Identifying and Simulating a Dynamic Model of the Kuka LWR4+ Robot

The lightweight and polyarticulated Kuka LWR4+ robot is designed for applied research that focuses on developing control laws to improve the performance of the Kuka LMR4 and its industrial version, the Kuka IIWA (intelligent industrial work assistant). Like most robots, the Kuka LWR4+ is equipped with motor position and motor current sensors. The special features of this robot are its joint torque sensors, which it uses to detect contact with objects in the environment. It is this capability that enables the robot to work closely with humans rather than in a safety cage and to perform tasks that requires precise control.

An effective collaborative robot control system needs to incorporate advanced techniques such as impedance control, gravity compensation, and collision management. Designing such a system requires a good dynamic model and a clear understanding of energy consumption, frictional losses, vibration behavior, and other dynamic effects. With the Kuka LWR4+, such a model is not readily available because the robot parameters are not disclosed and are specific to each robot.

My colleagues and I at the LS2N Laboratory identified parameters and built a complete dynamic model of the Kuka LWR4+ using MATLAB^® and Simulink^®.

Acquiring Data for System Identification

To gather data, we programmed the robot to move its end-effector through a series of 44 points. The resulting trajectory exercised the robot throughout most of its reachable work area. As the robot moved, we collected motor position, motor current, and joint torque measurements at a rate of 1 KHz. We then repeated these measurements with a payload attached to the end-effector.

After importing the measured data into MATLAB, we preprocessed it by applying filters from Signal Processing Toolbox™. We eliminated high-frequency noise by applying parallel decimation using a decimate filter. We applied a Butterworth bandpass filter to the position measurements to estimate velocities and accelerations and to minimize bias in the least squares estimation performed during the parameter identification process.

Identifying Parameters with an Inverse Dynamic Model of the Robot

We used an inverse dynamic model (IDM) and least squares estimation, a proven method for identifying dynamic parameters using motor position and motor torque measurements. We augmented this method by incorporating joint torque data.

The IDM is based on a set of equations that calculate torques as a function of motor position, velocity, and acceleration, all of which can be either measured or calculated. We used Symbolic Math Toolbox™ in developing the IDM based on the Newton-Euler equations for describing motor and body dynamics.

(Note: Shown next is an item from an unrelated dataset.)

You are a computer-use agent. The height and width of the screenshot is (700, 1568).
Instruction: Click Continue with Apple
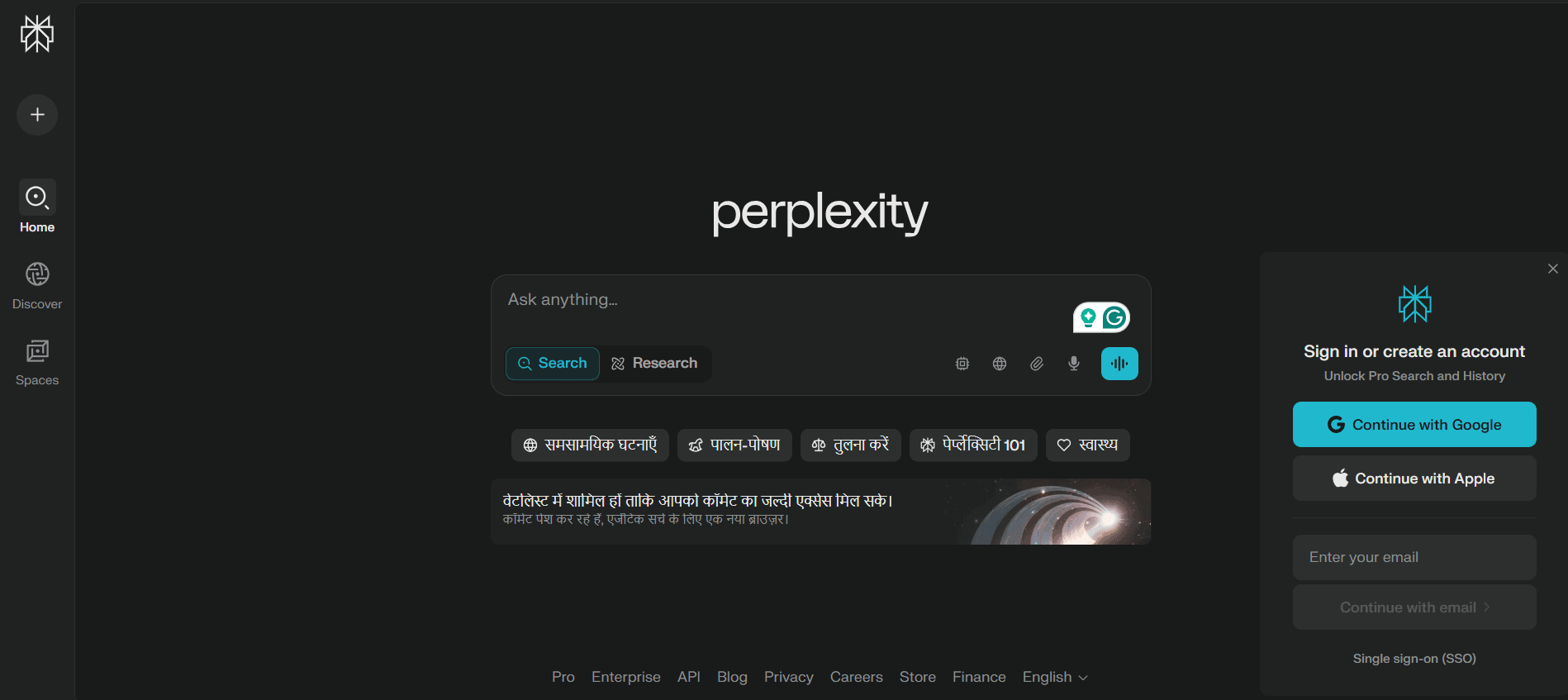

The IDM equations factor in a matrix of robot inertia parameters as well as vectors of centrifugal, gravitational, and friction force parameters. To identify values for these parameters from the measured data, we developed custom parameter identification algorithms in MATLAB that employ linear least squares estimation. We applied these algorithms using a variety of data sets, including one set with only motor current and motor position measurements, a second with motor position and joint torque measurements, and a third with motor current, motor position, and joint torque measurements. We validated our algorithms by cross-validation and tool available from System Identification Toolbox™.

We found that either motor current or joint torque measurements could adequately identify dynamic parameters. In fact, motor torques calculated from motor currents alone can be used to identify each link’s inertial parameters with the same accuracy as an approach that includes joint torque measurements. When both measurements are used together, however, we can identify not only link inertias but also motor friction and motor inertias. 

Developing and Simulating a Controller Model

To develop controls, we created a Simulink model that includes a MATLAB block containing the dynamic model of the robot in the form of equations with the parameter values we identified earlier. This block calculates positions, velocities, and accelerations of the robot’s links from the motor torque values supplied by the controller.

Using this model we created a hybrid proportional-integral-derivative (PID) computed torque control (CTC) controller, which calculates required motor torques from the position tracking error of the robot (Figure 3). We calculated the gains for this controller using the results of the dynamic identification. Compared to a controller designed without a dynamic model, this new controller reduces tracking position error by a factor of 2 to 5.  

We are currently developing new parameter identification algorithms, including real-time versions, as well as new control laws for the KUKA LWR4+ and other collaborative robots for industrial and medical applications.